Ollier disease

Case contributed by Mostafa Elfeky
Diagnosis certain

Presentation

Left thigh pain.

Patient Data

Age: 30 years
Gender: Female

Left foot

x-ray

Multiple lytic mildly expansile lesions in the proximal phalanx of the 1st, 2nd and 3rd toes showing thinned overlying intact cortex, narrow transition zones and normal surrounding bone matrix.
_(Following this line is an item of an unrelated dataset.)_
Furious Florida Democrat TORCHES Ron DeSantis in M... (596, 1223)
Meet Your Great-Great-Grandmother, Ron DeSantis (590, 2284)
No definite underlying fractures could be identified, consistent with multiple enchondromas.

Pelvis

x-ray

Subtle medulla lucency at the proximal diaphysis of the left femur.

Both thighs

ct

Bilateral intramedullary hyperdense lesions along the diaphysis of both femora with chondroid matrix calcifications.

Both thigh

mri

Multiple ill-defined intra-medullary focal bony lesions noted involving the left femoral shaft, the largest is seen at distal half of the left femoral shaft, expressing heterogeneous T1 hypointense, T2 and T2 fat sat hyperintense signal.

Pelvis

mri

Another similar but smaller lesion is noted at the proximal left femoral shaft, showing the same previously mentioned signal characters

The right thigh showed another similar lesion at the proximal right femoral shaft.

Case Discussion

Bilateral multicentric femoral focal bone lesions, pathologically proven enchondromas.

The presence of other lesions at other parts of the skeleton is consistent with Ollier disease.